Kami putra dan putri Indonesia, mengaku bertumpah darah yang satu, tanah air Indonesia

Kami putra dan putri Indonesia, mengaku berbangsa yang satu, bangsa Indonesia

Kami putra dan putri Indonesia, menjunjung bahasa persatuan, bahasa Indonesia

Dalam menjunjung bahasa persatuan, tentunya kita juga harus rela berkurban untuk menekan keakuan diri dan kelompok. Oleh karena itu, kita pun harus tunduk pada kaidah bahasa Indonesia, khususnya dalam penulisan lema/kata serapan dari bahasa asing, baik Inggris, Belanda, maupun Arab.

Bahasa Arab, salah satu bahasa asing yang menjadi sumber kata serapan, di samping bahasa asing lainnya. Jika kita amati kata serapan dalam bahasa Indonesia dengan saksama, yakni penyerapan yang cenderung berdasarkan bentuk, dan penyerapan yang cenderung berdasarkan ucapan.

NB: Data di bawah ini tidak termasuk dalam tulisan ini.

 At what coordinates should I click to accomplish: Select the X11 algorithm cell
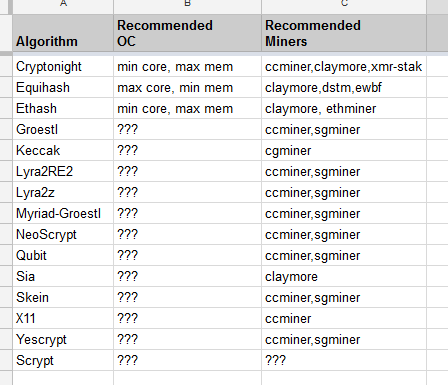click(x=63, y=318)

Sebelum kata/lema--baik dari bahasa daerah maupun bahasa asing-- itu diserap dalam bahasa kita, Pusat Bahasa melalui forum pakar yang anggotanya terdiri atas berbagai disiplin ilmu membahas mengenai hal itu, termasuk penulisan Iduladha yang tidak dipisah.

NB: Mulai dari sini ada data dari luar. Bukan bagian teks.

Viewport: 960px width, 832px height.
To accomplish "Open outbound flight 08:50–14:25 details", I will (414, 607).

Begitu pula, penulisan lema jamrah. Hampir semua media menulisnya dengan "jumrah"--ada pula menggunakan istilah "jumroh". Padahal, versi KBBI Pusat Bahasa Edisi IV (halaman 592) dua kata itu mengandung arti yang berbeda.

Jamrah adalah batu kecil; kerikil; kumpulan batu kecil; atau tugu yang menjadi sasaran lemparan batu (dalam ibadah haji). Kita mengenal pula, jamrah aqabah (jamrah yang ketiga atau pada bekas tempat godaan setan yang terbesar); jamrah sugra (jamrah yang pertama dan kerikil atau pada bekas tempat godaan setan yang terkecil); jamrah ula (jamrah sugra); jamrah wusta (jamrah pertengahan, yang kedua, atau di antara jamrah ula dan aqabah).

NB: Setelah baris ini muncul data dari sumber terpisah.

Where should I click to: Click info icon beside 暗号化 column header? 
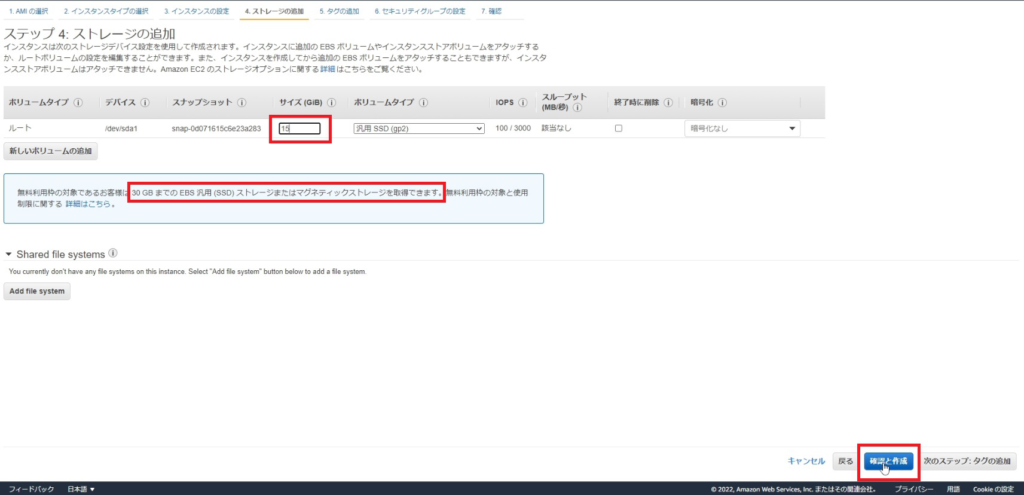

Kemudian, makna dari istilah jumrah? Masih versi KBBI Pusat Bahasa Edisi IV, kata itu bermakna perihal terpengaruh; keterpengaruhan.

Lagi, penulisan nama bulan ke-12 tahun Hijriah. Ada yang menulisnya "Dzulhijjah" atau "Dzulhijah". Seyogianya, kita sebagai anak bangsa yang menjunjung bahasa persatuan, bahasa Indonesia, menulisnya Zulhijah. Mekah bukan "Makkah" atau "Mekkah"; Masjidilharam bukan "Masjidil Haram", jemaah bukan "jamaah".

Dengan spirit berkurban, mari kita kedepankan kemaslahatan bangsa. Mari kita menulis lema/kata/istilah sesuai dengan konsensus nasional, yakni lema atau sublema yang terdapat di dalam KBBI Pusat Bahasa Edisi IV. Tanggalkan egoisme diri dan kelompok demi Tanah Air yang kita cintai ini.